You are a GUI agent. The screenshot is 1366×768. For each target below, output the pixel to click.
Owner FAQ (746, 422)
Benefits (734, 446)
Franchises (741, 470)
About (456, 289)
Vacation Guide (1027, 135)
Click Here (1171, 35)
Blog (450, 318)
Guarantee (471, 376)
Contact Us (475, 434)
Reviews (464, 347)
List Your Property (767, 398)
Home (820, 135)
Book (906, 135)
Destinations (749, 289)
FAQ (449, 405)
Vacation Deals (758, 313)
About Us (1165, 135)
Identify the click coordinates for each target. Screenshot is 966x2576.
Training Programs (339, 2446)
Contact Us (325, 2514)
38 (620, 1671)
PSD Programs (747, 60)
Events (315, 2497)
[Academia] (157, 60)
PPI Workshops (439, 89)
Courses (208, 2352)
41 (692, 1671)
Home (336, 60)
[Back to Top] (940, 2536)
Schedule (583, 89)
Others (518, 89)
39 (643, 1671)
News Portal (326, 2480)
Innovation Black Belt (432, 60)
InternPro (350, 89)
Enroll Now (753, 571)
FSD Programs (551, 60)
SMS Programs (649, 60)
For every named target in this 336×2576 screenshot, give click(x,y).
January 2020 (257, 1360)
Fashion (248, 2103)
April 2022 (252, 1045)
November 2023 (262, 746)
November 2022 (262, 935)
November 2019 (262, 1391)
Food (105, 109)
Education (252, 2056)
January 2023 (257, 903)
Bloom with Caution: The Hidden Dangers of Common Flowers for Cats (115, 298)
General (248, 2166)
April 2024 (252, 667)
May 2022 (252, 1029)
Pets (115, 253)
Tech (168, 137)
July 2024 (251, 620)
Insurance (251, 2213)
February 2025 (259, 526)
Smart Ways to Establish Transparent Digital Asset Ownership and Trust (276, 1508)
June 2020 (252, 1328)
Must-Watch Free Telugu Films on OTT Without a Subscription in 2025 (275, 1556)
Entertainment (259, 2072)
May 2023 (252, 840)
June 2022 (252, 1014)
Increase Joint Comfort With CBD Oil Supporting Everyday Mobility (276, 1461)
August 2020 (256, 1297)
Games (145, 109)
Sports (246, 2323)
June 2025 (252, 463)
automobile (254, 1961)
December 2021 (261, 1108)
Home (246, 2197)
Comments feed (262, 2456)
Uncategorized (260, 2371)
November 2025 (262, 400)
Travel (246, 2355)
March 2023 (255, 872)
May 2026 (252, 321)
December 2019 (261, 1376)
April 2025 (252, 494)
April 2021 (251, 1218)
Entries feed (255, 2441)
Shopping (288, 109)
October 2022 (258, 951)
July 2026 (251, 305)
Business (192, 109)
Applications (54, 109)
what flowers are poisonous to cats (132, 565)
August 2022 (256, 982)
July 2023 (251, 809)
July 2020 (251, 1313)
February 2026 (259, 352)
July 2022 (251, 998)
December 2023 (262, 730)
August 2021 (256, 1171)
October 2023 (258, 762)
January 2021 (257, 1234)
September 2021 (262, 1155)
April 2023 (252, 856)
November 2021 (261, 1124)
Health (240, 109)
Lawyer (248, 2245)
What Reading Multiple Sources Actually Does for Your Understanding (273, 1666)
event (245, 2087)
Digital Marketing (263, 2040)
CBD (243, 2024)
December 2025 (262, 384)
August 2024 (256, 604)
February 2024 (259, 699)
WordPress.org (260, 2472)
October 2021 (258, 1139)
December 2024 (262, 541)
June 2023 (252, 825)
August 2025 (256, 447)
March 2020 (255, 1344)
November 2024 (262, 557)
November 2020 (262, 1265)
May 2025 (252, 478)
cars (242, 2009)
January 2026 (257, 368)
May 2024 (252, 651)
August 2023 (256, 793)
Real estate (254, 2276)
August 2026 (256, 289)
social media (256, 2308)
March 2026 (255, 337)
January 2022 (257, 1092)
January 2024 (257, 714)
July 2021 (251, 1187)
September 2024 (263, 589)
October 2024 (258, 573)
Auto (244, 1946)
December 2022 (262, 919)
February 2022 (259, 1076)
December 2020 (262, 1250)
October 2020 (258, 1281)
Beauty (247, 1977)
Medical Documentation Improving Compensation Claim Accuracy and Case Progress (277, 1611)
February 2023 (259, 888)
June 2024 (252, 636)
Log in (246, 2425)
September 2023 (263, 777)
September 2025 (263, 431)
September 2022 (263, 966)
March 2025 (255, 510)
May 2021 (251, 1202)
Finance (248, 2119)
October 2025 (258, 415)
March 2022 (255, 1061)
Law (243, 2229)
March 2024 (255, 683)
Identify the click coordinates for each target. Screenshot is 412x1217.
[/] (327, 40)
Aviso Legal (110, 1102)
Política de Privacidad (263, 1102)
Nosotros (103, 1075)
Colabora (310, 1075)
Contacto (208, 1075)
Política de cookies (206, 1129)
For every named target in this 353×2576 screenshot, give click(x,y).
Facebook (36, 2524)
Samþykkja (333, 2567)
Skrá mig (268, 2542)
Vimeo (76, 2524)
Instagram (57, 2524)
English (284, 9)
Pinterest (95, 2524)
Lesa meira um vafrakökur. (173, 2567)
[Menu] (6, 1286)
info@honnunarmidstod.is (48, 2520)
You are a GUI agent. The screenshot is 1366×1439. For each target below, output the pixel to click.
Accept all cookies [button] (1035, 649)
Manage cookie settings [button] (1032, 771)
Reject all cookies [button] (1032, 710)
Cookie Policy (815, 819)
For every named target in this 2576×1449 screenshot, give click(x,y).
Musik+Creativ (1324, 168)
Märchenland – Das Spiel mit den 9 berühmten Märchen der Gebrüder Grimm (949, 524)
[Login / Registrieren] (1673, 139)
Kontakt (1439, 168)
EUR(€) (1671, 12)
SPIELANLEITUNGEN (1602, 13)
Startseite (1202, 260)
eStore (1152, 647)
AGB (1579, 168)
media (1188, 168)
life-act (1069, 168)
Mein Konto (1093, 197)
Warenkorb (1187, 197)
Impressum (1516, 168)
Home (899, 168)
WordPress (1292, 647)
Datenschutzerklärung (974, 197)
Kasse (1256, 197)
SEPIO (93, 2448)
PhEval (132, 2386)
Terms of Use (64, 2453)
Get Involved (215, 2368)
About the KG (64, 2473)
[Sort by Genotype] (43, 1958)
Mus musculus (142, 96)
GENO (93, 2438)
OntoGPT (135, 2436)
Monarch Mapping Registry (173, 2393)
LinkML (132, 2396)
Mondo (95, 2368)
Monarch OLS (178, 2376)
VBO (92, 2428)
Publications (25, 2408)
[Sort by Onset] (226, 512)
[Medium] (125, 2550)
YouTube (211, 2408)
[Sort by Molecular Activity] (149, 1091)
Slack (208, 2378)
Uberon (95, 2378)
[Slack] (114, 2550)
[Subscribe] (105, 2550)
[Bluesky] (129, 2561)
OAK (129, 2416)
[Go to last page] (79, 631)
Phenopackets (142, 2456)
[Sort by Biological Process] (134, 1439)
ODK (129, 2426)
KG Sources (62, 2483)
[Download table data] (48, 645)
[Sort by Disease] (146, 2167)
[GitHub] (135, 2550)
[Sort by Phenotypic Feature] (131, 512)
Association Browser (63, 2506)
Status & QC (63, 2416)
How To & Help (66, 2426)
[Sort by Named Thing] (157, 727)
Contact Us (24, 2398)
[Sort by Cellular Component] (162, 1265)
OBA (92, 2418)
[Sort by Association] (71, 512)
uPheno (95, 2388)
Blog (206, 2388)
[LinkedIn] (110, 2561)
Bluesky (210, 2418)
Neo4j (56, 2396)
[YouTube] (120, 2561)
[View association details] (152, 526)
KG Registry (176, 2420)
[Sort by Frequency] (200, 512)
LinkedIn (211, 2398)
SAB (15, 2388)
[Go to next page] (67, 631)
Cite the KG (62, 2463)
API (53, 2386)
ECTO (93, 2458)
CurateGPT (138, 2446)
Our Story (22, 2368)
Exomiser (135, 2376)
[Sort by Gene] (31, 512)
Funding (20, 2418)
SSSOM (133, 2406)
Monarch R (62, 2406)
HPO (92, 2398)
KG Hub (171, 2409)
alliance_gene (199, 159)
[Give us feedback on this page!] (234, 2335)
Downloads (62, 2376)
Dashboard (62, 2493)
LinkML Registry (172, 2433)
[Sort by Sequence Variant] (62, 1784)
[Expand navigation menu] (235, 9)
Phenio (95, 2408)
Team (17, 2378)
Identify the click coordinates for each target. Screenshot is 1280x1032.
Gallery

■ **Exercise instructions**
Check the data above and report how many lines include the word "November", using a bare number.

■ **Written answer**
7